Extracted material
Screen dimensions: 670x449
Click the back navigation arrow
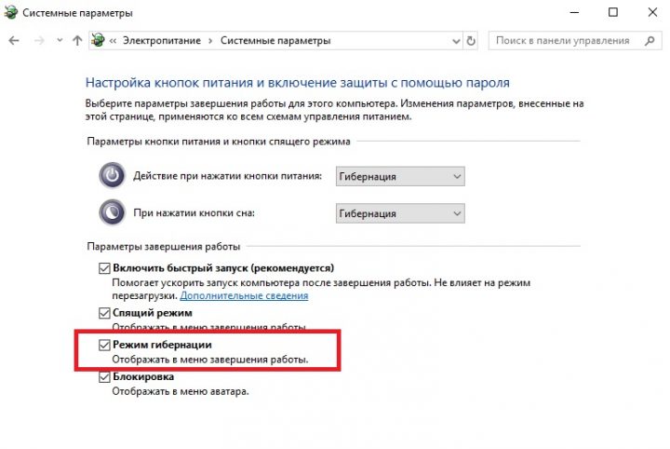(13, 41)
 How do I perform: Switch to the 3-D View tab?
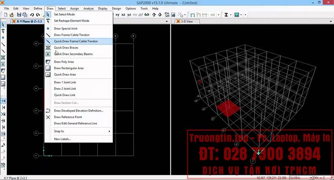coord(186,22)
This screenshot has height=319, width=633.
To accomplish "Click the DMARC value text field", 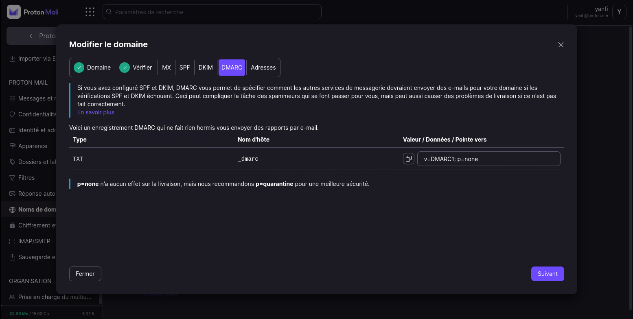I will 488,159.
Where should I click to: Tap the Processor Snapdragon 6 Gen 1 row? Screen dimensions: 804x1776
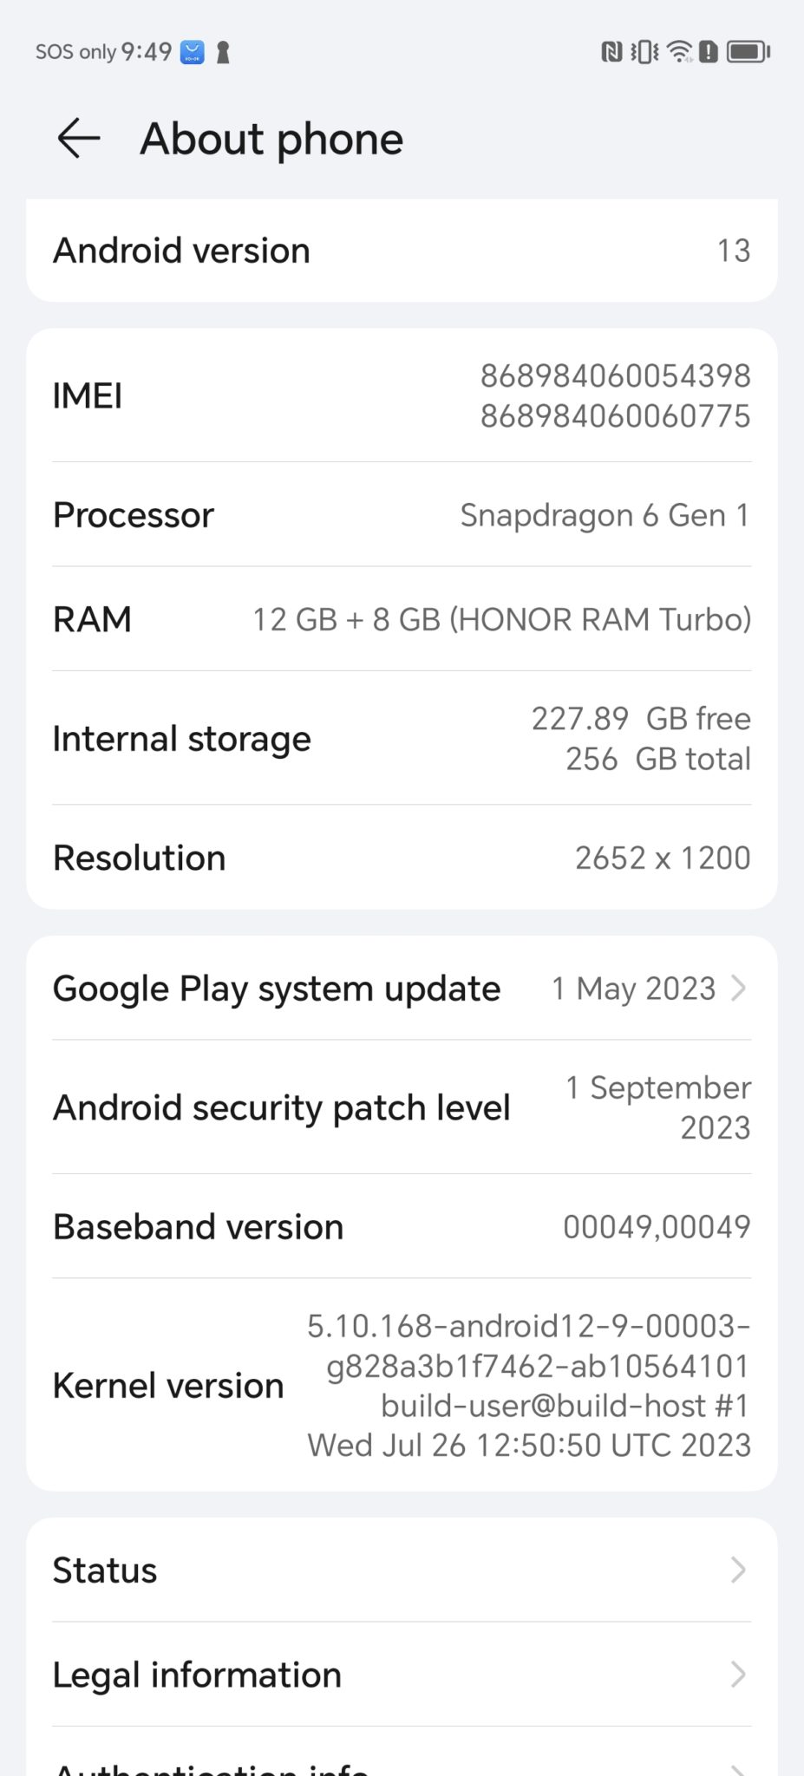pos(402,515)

Your task
Reproduce the listing starting at the line containing "Where should I" and ending at the last line of the listing, requests included, but shift every coordinate in the answers up by 59, leaving all other numbers unchanged. Omit the pictures.

Response to this task
Where should I click to: Tap the Processor Snapdragon 6 Gen 1 row? Screen dimensions: 804x1776
pos(461,574)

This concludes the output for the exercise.